The court arrived at this conclusion having perused the Lease Agreements and guided that where the issue of contention is founded on a contract, it is helpful to look at the terms of the contract in order to determine the intent of the parties regarding the expenditure and thus determine the tax consequence!
I have reservations on this reasoning, especially in the context of taxation. This is where I have #AlternativeFacts.
The court ought to have considered the “substance over form” doctrine provided for under section 91 of the Income Act and which grants URA the power to re-characterise a transaction or an element of a transaction that was entered into as part of a tax avoidance scheme; or to re-characterise a transaction the form of which does not reflect the substance.
I can only conclude that URA failed to make their case for a tax avoidance scheme evident in cleverly crafted Lease Agreements!
4. Court also ruled that payment of rent several months in advance and in a lumpsum does not make the outlay capital in nature. I concur.
It is my contention that the Lease Agreements that the court relied on for its decision were in form legally structured as an operating lease, but in substance, have the same economic effect as a sale on credit for the duration of the lease.
Just because an expenditure is structured as a recurrent expenditure does not necessarily make it a revenue expenditure.
In substance, the lessors or land owners have effectively transferred the benefits and risks associated with ownership of the leased asset to the lessee while retaining legal title in the asset.
Substantially therefore, the entire leased asset effectively passes from the lessor to the lessee.
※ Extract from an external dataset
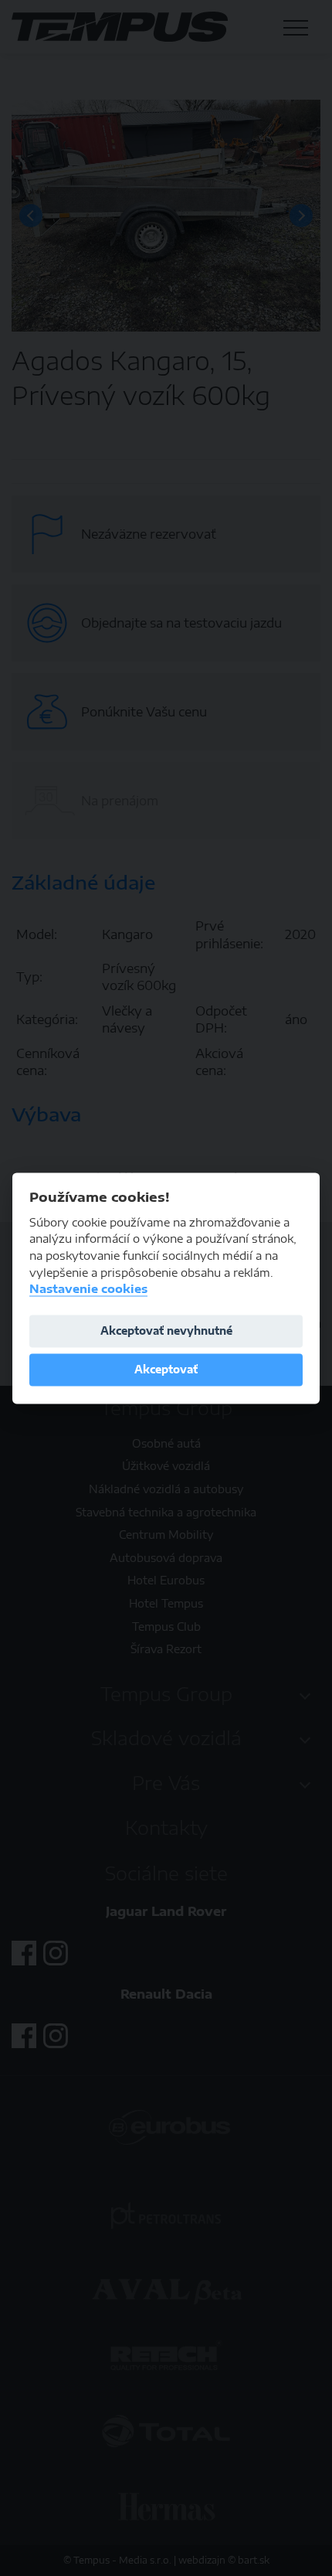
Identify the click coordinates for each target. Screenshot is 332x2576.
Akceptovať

In other words, the lessors transferred economic ownership of the asset to VIVO (the lessee) but retained legal ownership of the asset.
For tax purposes, the substance of the transaction gives rise to a capital expenditure which the court rightly stated would be treated as capital if the expenditure gave rise to an enduring benefit.
Just because legal title remains with the lessor does not, for tax purposes, preclude URA from recharacterising the transaction as a tax avoidance scheme!
On an unfortunate note (but good for tax avoidance planners) reliance by the Court on the form of a transaction which may be used to disguise the true nature of a transaction and thus alter its tax consequences opens up a pandoras box for abusive tax planning opportunities.
The general principles from other Jurisdictions, that have emerged for considering a transaction under the substance over form doctrine, prescribe the following:
a) That if the substance of a transaction agrees with its form, and no alternative exists for re-characterizing the transaction, the form of the transaction should be respected.
b) That if the substance of a transaction cannot be reconciled with its form, the form of the transaction should be disregarded.
c) That if the substance of a transaction agrees with its form, but the transaction could, with equal or less force, be re-characterized as having another substance, the form of the transaction should be respected.
d) That if the substance of a transaction arguably agrees with its form, but more reasonably does not agree with its form, the form of the transaction should be disregarded if challenged by the tax administration, unless the taxpayer has a business purpose to support the form of the transaction.
However, the form of the transaction should not be ignored if challenged by the taxpayer, unless there is proof to the contrary.